Edouard Faro

Edouard Faro (Monthey, Switzerland), an Italian by birth, 
saw the light of day for the first time in 1957.

He has always been fascinated by sculpture and painting, and is self-taught. In 1992, he started making wood sculptures, and has continued to do so on a professional basis since 1999.

His work is characterized by its sincerity and serious nature, and the details in his creations display a poetic vision of life. According to the art historian Véronique Ribordy, meeting Faro is becoming immersed in a subtle train of thought, in darkness, in one idea after another.

When he sculpts, Faro still struggles to attain the essential. He works on wood with the same intensity as he chooses his finely chiseled words. His sculptures with their dense tones of black and shell-like polished surfaces, their knowing tracery imprisoned within their rugged framework are reminiscent of a totem, a pagan idol, a barbaric gem. Faro rarely talks about his work, and when he does it’s by allusion, circumlocution, a slight remark: “When you free yourself from thought, from references, you become liberated”.

He prefers the longest of routes to taking short cuts: “People ask artists to make sense. I’d like to arouse the desire to live that part of our existence which is the dream world.” He lives and works in Monthey, Switzerland.

Edouard Faro (Monthey, Suisse) est né en Italie, il voit le jour en 1957. Il fait sa scolarité obligatoire en Suisse et devient CFC de dessinateur en construction métalliques, puis il fait ses études de lettres à Lausanne.

En parallèle, il pratique depuis toujours – en autodidacte – peinture et sculpture. Puis à 35 ans, il se lance dans la sculpture sur bois. Son travail est caractérisé par la sincérité et le sérieux, ses œuvres renvoient par le détail à une vision poétique de la vie.

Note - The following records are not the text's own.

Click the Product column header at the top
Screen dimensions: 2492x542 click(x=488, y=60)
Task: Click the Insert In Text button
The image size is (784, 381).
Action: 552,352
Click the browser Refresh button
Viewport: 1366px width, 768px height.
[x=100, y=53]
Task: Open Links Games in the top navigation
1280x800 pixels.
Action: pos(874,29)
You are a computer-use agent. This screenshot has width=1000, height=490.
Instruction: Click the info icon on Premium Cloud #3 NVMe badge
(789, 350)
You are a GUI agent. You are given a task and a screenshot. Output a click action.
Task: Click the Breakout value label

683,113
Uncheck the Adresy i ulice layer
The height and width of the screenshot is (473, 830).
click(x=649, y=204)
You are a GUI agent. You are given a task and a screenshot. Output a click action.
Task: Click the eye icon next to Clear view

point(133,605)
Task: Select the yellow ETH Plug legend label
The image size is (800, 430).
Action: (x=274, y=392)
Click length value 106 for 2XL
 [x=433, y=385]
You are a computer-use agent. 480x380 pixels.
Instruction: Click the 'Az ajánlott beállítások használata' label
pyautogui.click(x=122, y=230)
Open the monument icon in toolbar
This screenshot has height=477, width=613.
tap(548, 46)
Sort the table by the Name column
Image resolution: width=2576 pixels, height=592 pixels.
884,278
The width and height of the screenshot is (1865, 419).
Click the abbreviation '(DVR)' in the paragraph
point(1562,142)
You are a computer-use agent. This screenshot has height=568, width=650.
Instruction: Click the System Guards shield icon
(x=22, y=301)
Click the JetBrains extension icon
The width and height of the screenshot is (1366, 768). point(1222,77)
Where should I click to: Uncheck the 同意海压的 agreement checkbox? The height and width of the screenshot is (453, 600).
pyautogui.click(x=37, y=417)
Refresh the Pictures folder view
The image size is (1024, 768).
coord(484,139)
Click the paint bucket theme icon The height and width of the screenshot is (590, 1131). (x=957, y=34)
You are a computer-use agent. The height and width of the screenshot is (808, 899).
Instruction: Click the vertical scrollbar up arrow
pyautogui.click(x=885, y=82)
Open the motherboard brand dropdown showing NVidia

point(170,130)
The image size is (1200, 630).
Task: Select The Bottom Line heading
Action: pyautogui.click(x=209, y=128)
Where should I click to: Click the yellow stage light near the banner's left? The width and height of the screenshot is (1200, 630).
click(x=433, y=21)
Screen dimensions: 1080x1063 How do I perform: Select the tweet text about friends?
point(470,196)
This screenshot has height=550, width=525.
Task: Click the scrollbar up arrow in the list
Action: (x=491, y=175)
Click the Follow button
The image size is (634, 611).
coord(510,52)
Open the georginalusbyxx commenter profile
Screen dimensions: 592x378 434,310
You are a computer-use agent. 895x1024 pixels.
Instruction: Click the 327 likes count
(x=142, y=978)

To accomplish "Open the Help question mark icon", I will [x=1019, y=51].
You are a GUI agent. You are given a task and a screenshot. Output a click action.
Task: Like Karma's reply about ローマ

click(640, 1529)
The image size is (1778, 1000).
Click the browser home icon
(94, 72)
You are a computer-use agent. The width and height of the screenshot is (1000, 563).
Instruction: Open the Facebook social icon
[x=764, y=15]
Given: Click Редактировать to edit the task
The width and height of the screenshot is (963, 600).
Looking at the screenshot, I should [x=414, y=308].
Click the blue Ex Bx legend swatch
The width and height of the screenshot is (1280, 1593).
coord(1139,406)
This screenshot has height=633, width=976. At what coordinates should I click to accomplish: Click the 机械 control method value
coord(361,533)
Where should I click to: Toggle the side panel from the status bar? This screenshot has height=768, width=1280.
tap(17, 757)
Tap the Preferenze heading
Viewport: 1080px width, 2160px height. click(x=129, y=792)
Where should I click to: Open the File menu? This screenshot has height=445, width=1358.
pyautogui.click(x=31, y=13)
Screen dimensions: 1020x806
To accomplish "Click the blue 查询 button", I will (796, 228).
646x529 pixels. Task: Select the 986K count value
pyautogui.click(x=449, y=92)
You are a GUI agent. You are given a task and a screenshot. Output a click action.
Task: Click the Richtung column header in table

D’après Véronique Ribordy, « rencontrer Faro, c’est plonger dans une pensée subtile, noire, un déchaînement d’idées.
Une pensée qui rebondit sous le plaisir de la belle langue, cette langue qu’il a fallu dompter, lui le fils d’émigrés. Lorsqu’il sculpte, Faro lutte encore pour atteindre l’essentiel. Comme il cisèle les mots, il travaille le bois. Ses sculptures aux noirs profonds, aux surfaces polies de coquillage, ses entrelacs savants emprisonnés dans leur encadrement fruste tiennent du totem, de l’idole païenne, du bijou barbare.

Il a dit aussi vouloir éviter les raccourcis, préférant les chemins les plus longs: « On demande aux artistes de faire sens. J’aimerais susciter le désir de vivre, la part du rêve. » Il vit et travaille à Monthey, en Suisse.